I made the point, earlier, that there will always be an offset in time / distance measurements when the source and receiver are very close together because the positions are undefinable (there are no point sources or point receivers). You seem to suggest that there is a 'real' answer to the final value of velocity from your experiment but there will always be some uncertainty.

Introducing Power Laws and Log scales is merely clouding the issue. How is finding and demonstrating that there is an underlying linear relationship between two measured variables helped by forcing any single data point into the process which would, in fact suggest that the relationship is not linear?

Dr. Courtney · Mar 21, 2020

I've provided case after case of fitting where fits without an offset provide better agreement with known good parameter values.

You repeat the same tired theoretical considerations in the face of additional demonstrations that leaving the offset out produces more accurate parameter values. I have no need to answer theoretical objections when case after of case of experimental data supports leaving the offset out.

As Feynman said, "The easiest person to fool is yourself." But Feynman also noted the more important principle in the scientific method is that experiment is the ultimate arbiter. I have additional experimental data showing that leaving the offset out gives better agreement with known good parameter values. Would you like to see it?

sophiecentaur · Mar 21, 2020

Dr. Courtney said:

I have additional experimental data showing that leaving the offset out gives better agreement with known good parameter values.

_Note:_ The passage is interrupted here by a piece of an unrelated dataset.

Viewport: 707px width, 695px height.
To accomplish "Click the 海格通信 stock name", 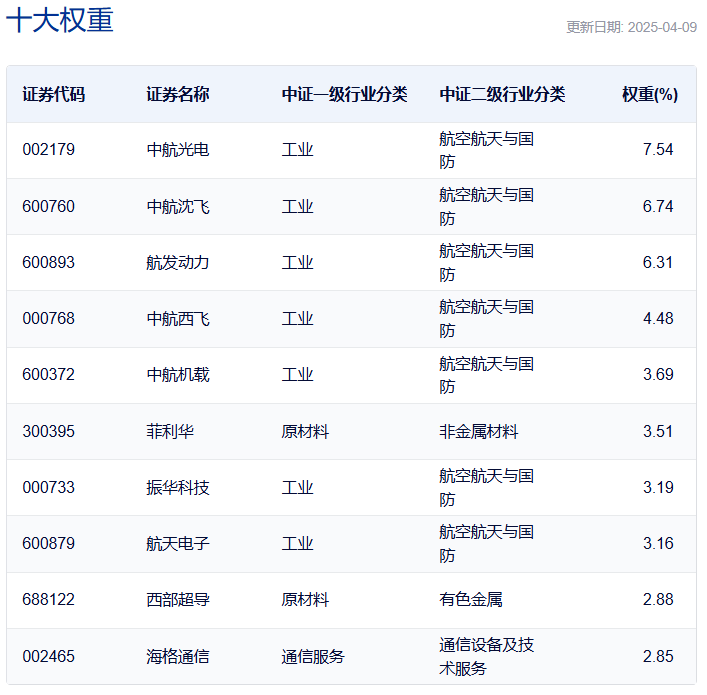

Could you tell me how you manage to measure the distance when it is small? How do you define the positions of source and detector (relative to the reflector) and how big are the two terminals?

sophiecentaur · Mar 21, 2020

Dr. Courtney said:

But Feynman also noted the more important principle in the scientific method is that experiment is the ultimate arbiter.

Doesn't that imply that the experimental result for small distances is the arbiter? But Ad Hominem arguments are not really relevant here. We all know Richard was a smart guy but that doesn't mean his particular statements apply to your particular example.

Vanadium 50 · Mar 21, 2020

I hope this adds more light than heat.

First, there is a theorem, I forget by whom, that states that in general the estimator with the smallest variance is not unbiased. You can sort of see why this might be the case: if you want the smallest σ/μ, if μ is biased high, σ/μ will be biased low.

Next, in this situation we are fitting models. x = vt is a model. So is x = vt + x₀. So is x = at² vt + x₀. Statistics can't tell you what model is right or wrong. It can only tell you what fits well and what doesn't.

It has been suggested to add extra terms and if they come out zero, they don't hurt anything. One (of several) problem with this is "where do you stop?" You can always add terms and the best fit will always be when the number of parameters equals the number of data points. These "fits" tend to be unphysical and wiggly.

Resoultion in x has been cited as a reason not to use the x = vt model. However, if you're going down that path, you also need to consider resolution in t. This opens up all sorts of cans of worms, previously discussed here.

Swamp Thing · Mar 21, 2020

Vanadium 50 said:

Next, in this situation we are fitting models. x = vt is a model. So is x = vt + x0. So is ##x = at^2 vt + x0##. ... One (of several) problem with this is "where do you stop?"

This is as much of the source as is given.